From: Stefan Monnier on
>>> PARALLEL-FOR(20%) i = 1 TO 50 WITH DO
>>> dosomething with i
>>> DONE

> What's 20%?

The expected efficiency.

> As the Cray and subsequent guys have learned:
> you are assuming, for instance, no interactions of i on the LHS with
> i-1 on the RHS.

Not at all. All the annotation here is saying is "I expect this code to
have at least 20% efficiency", so if inter-iteration dependencies prevent
such efficiency, it's a bug that should be reported.

This is just one random example thrown in. Other things would be to make
inter-iteration dependencies explicit, so the compiler would only have to
check them rather than infer them. After all, the programmer has to be
aware of them to get good performance anyway, so let him write down what he
knows so it can be sanity-checked.

> A couple of decades ago, Dave Kuck detailed a survey of all the problems
> needed in parallel software as an opening session of an ICPP.
> Unfortunately that paper is hard to find (it's like 1975 + or minus a year
> or 2).

Where could it be found (my library doesn't seem to carry such things)?

> So you are about 1974 compiler non-UIUC technology.

That wouldn't surprise me, although I feel like we haven't made much (if
any) progress in this area.

> I'm not certain how compilers estimate efficiency. It's barely
> recognized in the community ("cycles for free").

Indeed, and I believe this is the problem.


Stefan
From: Stefan Monnier on
> In current Fortran, one would likely use an array expression, no loops or
> threads in sight. The compiler is completely free (within the defined
> semantics of the expression) to parallelize as it pleases.

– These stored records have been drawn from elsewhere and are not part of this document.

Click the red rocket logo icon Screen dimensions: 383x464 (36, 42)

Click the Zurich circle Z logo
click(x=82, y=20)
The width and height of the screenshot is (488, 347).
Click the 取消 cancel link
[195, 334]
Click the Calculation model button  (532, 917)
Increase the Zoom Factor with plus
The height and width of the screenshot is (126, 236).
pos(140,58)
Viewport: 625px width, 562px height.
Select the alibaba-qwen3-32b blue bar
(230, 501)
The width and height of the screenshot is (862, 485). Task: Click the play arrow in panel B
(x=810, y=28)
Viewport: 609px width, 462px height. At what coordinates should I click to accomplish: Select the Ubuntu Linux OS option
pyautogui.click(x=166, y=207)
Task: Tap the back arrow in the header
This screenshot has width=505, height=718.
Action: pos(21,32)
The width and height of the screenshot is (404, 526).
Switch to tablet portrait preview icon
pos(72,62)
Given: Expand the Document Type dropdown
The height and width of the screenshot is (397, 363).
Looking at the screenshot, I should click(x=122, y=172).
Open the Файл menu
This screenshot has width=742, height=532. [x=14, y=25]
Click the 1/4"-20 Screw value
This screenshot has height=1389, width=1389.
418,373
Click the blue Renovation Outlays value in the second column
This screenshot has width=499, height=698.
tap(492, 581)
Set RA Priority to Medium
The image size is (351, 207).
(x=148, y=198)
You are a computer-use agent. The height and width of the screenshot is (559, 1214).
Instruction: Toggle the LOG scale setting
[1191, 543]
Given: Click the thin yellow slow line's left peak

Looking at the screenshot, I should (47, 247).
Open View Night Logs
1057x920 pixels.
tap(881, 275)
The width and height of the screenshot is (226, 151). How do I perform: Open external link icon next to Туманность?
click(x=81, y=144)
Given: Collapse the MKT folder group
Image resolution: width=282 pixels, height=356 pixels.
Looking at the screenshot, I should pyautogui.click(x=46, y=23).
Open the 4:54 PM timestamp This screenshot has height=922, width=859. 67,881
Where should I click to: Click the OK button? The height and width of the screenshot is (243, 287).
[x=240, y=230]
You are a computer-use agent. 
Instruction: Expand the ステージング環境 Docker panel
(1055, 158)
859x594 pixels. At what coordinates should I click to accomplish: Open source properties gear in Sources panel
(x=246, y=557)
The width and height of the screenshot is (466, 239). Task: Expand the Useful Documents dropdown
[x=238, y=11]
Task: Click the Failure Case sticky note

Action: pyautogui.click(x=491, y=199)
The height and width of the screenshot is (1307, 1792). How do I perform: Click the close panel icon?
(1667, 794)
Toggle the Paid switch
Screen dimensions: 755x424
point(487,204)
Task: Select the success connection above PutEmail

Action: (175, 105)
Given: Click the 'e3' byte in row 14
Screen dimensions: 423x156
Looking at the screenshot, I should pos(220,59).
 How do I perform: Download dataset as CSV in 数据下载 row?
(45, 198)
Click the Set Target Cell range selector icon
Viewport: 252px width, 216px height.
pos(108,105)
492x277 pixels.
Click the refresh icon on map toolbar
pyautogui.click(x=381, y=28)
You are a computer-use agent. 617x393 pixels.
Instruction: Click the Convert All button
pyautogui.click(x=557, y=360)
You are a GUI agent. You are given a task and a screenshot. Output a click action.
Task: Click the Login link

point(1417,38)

My point is that this is the exactly wrong way to go about it. Rather than
hope the compiler will do the right thing, you should be able to write the
code in such a way that the compiler understands that it is expected to
parallelize the loop in a particular way (or better, if that can be defined
"objectively") and that it's a bug in the source code if it can't.


Stefan
From: BDH on
> My point is that this is the exactly wrong way to go about it. Rather than
> hope the compiler will do the right thing, you should be able to write the
> code in such a way that the compiler understands that it is expected to
> parallelize the loop in a particular way (or better, if that can be defined
> "objectively") and that it's a bug in the source code if it can't.

The point was, loops are not good things to parallelize.

From: Stefan Monnier on
>> My point is that this is the exactly wrong way to go about it. Rather than
>> hope the compiler will do the right thing, you should be able to write the
>> code in such a way that the compiler understands that it is expected to
>> parallelize the loop in a particular way (or better, if that can be defined
>> "objectively") and that it's a bug in the source code if it can't.

> The point was, loops are not good things to parallelize.

Then read "code" where I wrote "loop".


Stefan
From: Nick Maclaren on

In article <jwvejr5zuah.fsf-monnier+comp.arch(a)gnu.org>,
Stefan Monnier <monnier(a)iro.umontreal.ca> writes:
|>
|> > In current Fortran, one would likely use an array expression, no loops or
|> > threads in sight. The compiler is completely free (within the defined
|> > semantics of the expression) to parallelize as it pleases.
|>
|> My point is that this is the exactly wrong way to go about it. Rather than
|> hope the compiler will do the right thing, you should be able to write the
|> code in such a way that the compiler understands that it is expected to
|> parallelize the loop in a particular way (or better, if that can be defined
|> "objectively") and that it's a bug in the source code if it can't.

I remember when exactly the same argument was used to claim that all
serious HPC programs should be coded in assembler, because relying on
the compiler's optimisation was the wrong way to proceed :-)

In the case of simple array operations, a run-time system is likely to
code-generate better than a programmer. Where it falls down is in
deciding how to distribute the array - and that is an unsolved problem,
whether it be done manually or automatically, despite many attempts
at systematising the issue.


Regards,
Nick Maclaren.